Because the tiles are made using open-source hardware and instant manufacturing techniques, such as 3D printing, Dr Bongers says, “we can change things … slightly bigger, on an angle, different colour … you can change these things very quickly.”

He says ideally a stroke patient would use this interactive technology “from day one, the earlier the better … the best chance of recovery comes in the first hours, first days after a stroke. There’s no time to lose.”

Dr Bongers’ team has many ideas for interactive modules for therapies, exercises and aged care, some of which have been developed as proof-of-concept demonstrators. The tiles are sold as on-demand products.
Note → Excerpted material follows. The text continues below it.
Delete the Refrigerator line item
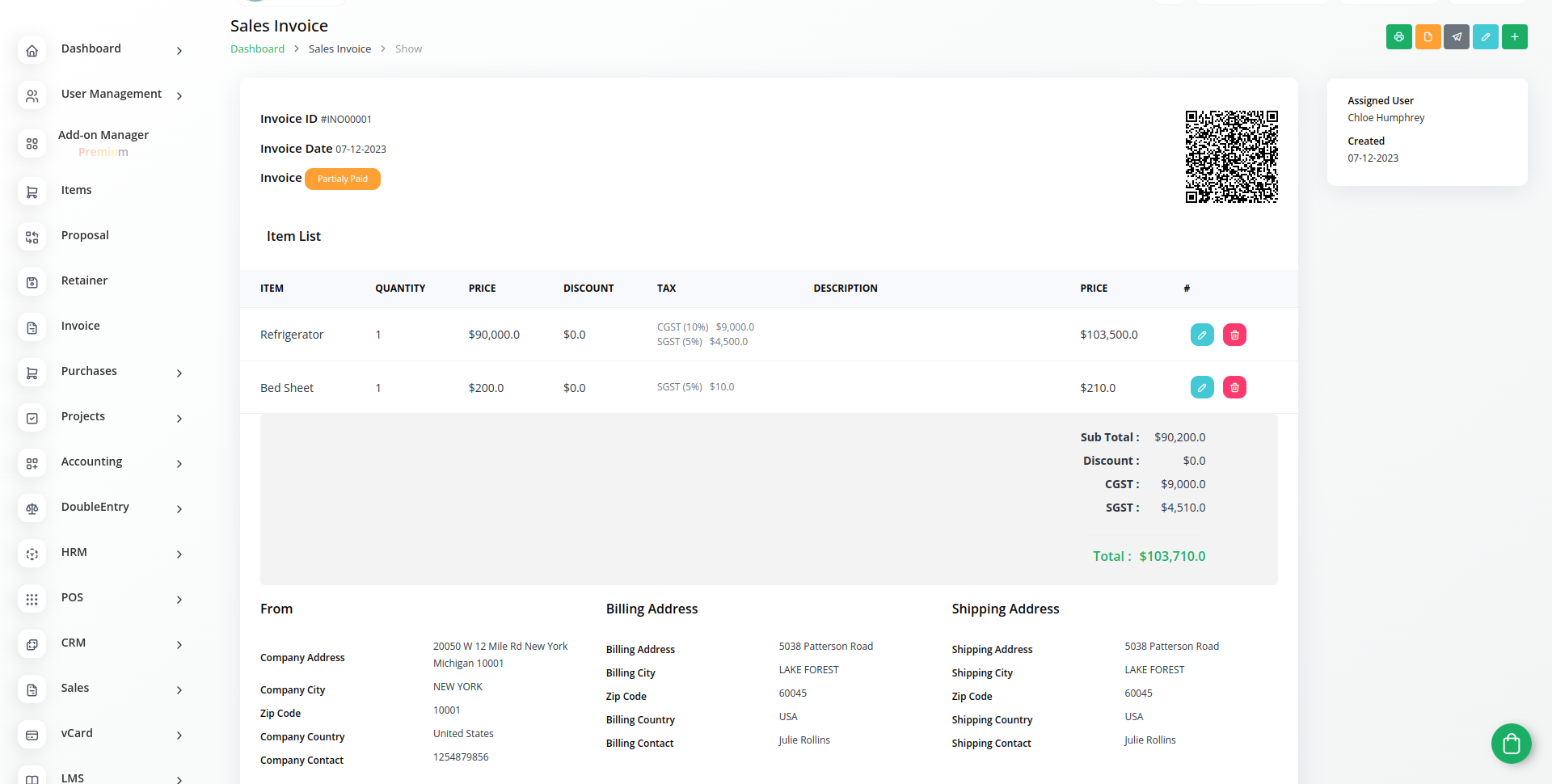 (x=1234, y=335)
Back in the hospital gym at Bankstown, Peter Connelly, 55, of Campbelltown, is using the stepping tiles to learn to walk again. His left leg was amputated above the knee in November because of complications from a blood clot and he recently started wearing a prosthesis.

He has migrated from crutches to a pair of walking sticks – the tiles are part of a suite of rehab activities designed to teach him to use his prosthetic leg safely and effectively. The tiles count the repetitions of his steps, and show how his weight is distributed, while a therapist advises on his technique.

“The hard thing for people with a stump is that they get no information as to where they are in space,” says Schurr. “What Peter’s learning to do is to get his weight on to that [amputated] leg and on to the forefoot … he’s got to learn to trust that prosthesis, which is a real leap of faith.”

Schurr, who has been a physiotherapist for 30 years, says the next decade will be one of exciting progress for rehabilitation as researchers and designers work with health professionals to produce equipment that is cheap and readily available.

He also anticipates technology allowing stroke survivors to communicate with one another, via rehab apps, for example.

“I’ve worked with people with stroke for a long, long time but I still don’t know what’s like to have a stroke. Other stroke survivors do … there’s this real community of people out there … working very hard [at their rehab].

“Stroke survivors could have an app on their phone and talk to one another about how their practice is going and show people how they’re changing over time.”

Dr Bongers and his team are collaborating with technology company Snepo to reprogram the stepping tiles’ software as a smartphone or tablet app. The design of the tiles is also being refined for easy manufacturing in low volumes.